The bill also changes the way that appellate court judges are elected. In current practice, members of the state Supreme Court, Superior Court and Commonwealth Court are elected via a statewide vote.  Senate Bill 22 would divide the state into seven Supreme Court districts, 15 Superior Court districts and nine Commonwealth Court districts to ensure a broader range of regional interests are represented on Pennsylvania’s highest courts.

“It’s very well known that people often vote for appellate court judges knowing very little about them,” Sen. Yaw said.  “Under this bill, candidates for appellate seats would be required to reside in the district they would represent on the court.  The bill further provides for a more proportionate representation on the appellate judicial bench.”

Cursory review of Pennsylvania’s Superior Court and Commonwealth Court judge compliment shows that more than half of all the members of those courts are from only two of Pennsylvania’s 67 counties, which only represent 21% of the state’s population.  Five of the seven Pennsylvania Supreme Court Justices, or over two-thirds of the justices, are from Allegheny or Philadelphia counties, leaving 79% of the state’s population unrepresented on Pennsylvania’s highest court.
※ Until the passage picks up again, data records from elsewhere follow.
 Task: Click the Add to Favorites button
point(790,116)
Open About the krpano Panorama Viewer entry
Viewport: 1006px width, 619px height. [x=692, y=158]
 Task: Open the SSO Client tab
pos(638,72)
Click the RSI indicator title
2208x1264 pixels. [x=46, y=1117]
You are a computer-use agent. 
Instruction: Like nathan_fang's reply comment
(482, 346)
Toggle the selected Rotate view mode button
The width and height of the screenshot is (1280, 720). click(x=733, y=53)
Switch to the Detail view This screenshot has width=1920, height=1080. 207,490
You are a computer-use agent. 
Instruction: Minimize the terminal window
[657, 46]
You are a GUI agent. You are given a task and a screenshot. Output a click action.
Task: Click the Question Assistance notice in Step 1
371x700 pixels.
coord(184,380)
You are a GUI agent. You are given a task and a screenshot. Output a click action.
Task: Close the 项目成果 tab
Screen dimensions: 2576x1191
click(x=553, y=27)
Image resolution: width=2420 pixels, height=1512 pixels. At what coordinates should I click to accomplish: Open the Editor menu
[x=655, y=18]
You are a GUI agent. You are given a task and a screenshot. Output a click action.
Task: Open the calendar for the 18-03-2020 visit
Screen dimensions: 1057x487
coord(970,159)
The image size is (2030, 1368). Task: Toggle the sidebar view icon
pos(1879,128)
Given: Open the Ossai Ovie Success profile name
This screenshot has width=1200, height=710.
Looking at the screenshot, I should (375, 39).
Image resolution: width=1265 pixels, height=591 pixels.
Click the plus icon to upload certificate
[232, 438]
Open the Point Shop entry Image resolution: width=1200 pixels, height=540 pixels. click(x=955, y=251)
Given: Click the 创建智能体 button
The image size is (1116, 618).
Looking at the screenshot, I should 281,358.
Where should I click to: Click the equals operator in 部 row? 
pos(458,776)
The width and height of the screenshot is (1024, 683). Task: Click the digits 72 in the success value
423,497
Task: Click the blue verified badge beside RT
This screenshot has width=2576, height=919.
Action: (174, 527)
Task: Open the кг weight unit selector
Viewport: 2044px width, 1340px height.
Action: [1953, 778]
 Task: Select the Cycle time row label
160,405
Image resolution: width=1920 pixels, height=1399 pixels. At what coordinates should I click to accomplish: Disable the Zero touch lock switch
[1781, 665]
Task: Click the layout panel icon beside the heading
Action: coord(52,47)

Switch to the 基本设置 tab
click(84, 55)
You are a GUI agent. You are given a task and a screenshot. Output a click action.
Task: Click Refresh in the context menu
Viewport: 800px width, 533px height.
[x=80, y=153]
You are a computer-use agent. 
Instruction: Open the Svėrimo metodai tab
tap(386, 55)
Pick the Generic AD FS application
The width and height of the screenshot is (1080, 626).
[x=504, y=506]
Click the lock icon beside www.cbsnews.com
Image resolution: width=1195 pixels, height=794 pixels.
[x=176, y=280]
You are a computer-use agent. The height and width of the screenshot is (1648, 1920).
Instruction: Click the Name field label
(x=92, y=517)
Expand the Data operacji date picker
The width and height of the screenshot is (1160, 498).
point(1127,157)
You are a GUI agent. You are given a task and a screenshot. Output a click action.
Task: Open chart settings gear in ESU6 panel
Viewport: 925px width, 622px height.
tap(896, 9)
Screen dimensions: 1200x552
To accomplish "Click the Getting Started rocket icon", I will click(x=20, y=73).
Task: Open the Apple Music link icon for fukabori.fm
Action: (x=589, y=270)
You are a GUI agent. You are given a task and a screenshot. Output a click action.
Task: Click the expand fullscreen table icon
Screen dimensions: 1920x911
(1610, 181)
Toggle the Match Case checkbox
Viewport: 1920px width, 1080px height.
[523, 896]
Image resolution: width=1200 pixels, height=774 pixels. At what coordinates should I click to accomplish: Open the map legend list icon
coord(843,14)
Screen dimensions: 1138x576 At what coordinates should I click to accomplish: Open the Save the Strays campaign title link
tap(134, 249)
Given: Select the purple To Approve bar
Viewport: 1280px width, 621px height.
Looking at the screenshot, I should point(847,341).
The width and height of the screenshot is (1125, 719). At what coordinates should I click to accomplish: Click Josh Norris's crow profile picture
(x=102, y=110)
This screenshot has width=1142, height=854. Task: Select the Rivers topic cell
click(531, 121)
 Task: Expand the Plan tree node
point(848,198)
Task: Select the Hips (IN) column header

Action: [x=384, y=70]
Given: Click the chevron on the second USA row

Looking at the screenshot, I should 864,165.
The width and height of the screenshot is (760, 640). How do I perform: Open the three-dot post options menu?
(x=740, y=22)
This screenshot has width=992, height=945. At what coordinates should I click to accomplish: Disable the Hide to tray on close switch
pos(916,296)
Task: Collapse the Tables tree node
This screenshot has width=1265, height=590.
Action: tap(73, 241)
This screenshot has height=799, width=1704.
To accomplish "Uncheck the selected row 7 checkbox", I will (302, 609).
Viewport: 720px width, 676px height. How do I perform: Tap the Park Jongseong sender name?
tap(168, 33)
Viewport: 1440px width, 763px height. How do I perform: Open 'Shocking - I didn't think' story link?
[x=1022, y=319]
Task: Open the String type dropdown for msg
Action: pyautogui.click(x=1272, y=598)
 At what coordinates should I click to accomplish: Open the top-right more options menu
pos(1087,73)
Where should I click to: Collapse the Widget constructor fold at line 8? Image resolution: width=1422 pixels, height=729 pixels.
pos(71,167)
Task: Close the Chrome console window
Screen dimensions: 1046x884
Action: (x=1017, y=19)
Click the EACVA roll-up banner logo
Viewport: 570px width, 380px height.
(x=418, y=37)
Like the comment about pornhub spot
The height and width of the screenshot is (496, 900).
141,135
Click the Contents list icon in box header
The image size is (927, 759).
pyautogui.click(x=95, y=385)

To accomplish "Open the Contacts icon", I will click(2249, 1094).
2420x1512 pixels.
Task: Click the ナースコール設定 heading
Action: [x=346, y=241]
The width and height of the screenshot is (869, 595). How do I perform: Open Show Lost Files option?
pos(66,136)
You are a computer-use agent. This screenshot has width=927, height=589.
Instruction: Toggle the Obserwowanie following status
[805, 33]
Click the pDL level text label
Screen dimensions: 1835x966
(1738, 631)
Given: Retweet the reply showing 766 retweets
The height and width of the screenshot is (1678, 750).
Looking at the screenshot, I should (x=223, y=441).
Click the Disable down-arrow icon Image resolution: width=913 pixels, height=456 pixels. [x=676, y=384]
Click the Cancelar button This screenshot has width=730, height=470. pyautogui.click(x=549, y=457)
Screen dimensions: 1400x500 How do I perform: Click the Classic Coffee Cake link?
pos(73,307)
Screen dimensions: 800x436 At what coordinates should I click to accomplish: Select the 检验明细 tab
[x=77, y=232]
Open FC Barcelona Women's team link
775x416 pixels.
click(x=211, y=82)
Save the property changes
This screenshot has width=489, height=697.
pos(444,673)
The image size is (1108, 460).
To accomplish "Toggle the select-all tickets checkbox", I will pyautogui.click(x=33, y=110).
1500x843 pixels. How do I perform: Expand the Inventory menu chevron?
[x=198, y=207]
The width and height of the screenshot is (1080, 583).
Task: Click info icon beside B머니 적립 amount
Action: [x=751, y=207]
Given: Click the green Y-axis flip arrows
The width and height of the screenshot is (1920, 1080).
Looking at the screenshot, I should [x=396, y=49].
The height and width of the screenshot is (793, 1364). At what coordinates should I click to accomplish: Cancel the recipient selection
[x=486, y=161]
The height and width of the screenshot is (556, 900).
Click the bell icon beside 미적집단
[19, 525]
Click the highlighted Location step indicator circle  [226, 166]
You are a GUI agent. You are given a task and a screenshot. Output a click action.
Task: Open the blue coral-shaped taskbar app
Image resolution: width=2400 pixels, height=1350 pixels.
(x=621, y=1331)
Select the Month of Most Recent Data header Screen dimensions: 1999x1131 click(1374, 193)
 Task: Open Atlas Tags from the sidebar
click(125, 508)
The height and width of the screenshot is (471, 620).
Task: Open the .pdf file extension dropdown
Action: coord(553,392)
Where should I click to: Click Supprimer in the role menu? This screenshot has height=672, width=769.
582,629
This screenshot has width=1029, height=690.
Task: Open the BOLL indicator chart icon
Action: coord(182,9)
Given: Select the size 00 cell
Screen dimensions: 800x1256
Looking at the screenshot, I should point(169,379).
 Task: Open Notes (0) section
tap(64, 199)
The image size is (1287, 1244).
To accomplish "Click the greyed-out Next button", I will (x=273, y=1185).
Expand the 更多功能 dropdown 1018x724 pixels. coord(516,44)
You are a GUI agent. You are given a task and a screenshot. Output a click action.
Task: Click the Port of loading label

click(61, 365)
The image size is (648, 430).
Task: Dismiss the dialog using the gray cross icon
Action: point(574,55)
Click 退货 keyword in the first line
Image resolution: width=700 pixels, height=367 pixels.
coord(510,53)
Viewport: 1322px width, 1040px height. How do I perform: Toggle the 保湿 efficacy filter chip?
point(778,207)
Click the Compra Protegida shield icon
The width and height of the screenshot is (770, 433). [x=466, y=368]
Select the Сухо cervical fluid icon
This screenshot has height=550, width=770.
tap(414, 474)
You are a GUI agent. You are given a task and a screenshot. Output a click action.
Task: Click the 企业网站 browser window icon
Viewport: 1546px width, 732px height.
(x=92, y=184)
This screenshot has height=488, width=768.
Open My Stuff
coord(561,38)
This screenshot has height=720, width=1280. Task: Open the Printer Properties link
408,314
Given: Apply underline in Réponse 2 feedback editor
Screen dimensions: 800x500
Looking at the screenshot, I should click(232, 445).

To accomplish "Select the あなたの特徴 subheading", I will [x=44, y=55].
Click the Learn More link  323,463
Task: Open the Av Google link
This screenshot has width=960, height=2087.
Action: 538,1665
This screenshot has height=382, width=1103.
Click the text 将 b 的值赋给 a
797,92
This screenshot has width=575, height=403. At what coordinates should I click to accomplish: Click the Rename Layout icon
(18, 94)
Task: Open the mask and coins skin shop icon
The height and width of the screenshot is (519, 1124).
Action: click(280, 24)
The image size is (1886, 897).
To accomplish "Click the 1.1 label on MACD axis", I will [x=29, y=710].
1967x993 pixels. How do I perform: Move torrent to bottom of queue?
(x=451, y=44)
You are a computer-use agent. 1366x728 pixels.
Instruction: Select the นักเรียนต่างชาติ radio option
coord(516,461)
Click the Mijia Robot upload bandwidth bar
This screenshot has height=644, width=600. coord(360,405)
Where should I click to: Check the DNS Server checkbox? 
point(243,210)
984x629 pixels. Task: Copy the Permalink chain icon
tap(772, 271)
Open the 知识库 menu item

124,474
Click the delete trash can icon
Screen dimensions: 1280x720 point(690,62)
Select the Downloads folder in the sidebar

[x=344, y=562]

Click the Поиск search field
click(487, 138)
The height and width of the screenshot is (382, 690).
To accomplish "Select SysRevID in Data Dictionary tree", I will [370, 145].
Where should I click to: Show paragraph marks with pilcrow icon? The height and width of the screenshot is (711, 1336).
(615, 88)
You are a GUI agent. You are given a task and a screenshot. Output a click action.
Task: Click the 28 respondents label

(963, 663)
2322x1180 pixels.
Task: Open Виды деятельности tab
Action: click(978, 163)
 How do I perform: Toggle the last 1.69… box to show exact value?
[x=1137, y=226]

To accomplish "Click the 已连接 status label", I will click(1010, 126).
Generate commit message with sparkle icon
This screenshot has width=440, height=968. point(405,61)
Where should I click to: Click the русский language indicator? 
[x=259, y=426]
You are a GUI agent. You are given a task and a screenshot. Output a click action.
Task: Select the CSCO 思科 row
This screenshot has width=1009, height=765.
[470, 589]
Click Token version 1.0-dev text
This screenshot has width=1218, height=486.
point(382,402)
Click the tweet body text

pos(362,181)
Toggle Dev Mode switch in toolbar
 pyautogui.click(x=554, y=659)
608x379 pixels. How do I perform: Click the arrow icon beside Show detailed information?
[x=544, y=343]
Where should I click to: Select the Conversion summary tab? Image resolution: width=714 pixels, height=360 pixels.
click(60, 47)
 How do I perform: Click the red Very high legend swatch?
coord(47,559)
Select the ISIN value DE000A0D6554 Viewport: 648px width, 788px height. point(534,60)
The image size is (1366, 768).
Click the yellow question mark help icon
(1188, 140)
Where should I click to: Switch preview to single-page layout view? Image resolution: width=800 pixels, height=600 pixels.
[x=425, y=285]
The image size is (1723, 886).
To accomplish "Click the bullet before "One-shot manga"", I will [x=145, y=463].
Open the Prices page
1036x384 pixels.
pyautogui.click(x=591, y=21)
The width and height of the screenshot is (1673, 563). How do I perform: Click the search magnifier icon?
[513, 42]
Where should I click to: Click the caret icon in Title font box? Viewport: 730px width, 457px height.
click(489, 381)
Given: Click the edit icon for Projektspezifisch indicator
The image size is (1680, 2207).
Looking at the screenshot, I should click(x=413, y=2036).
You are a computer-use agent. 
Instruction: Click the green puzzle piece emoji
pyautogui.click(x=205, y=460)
Because Senate Bill 22 would amend the Pennsylvania Constitution, it must be approved in two consecutive legislative sessions and be approved by voters in a statewide referendum.

“I am hopeful that we can give the people of Pennsylvania the final say on how legislative, Congressional and judicial districts are drawn,” Sen. Yaw said.

Senate Bill 22 has been sent to the House of Representatives for consideration.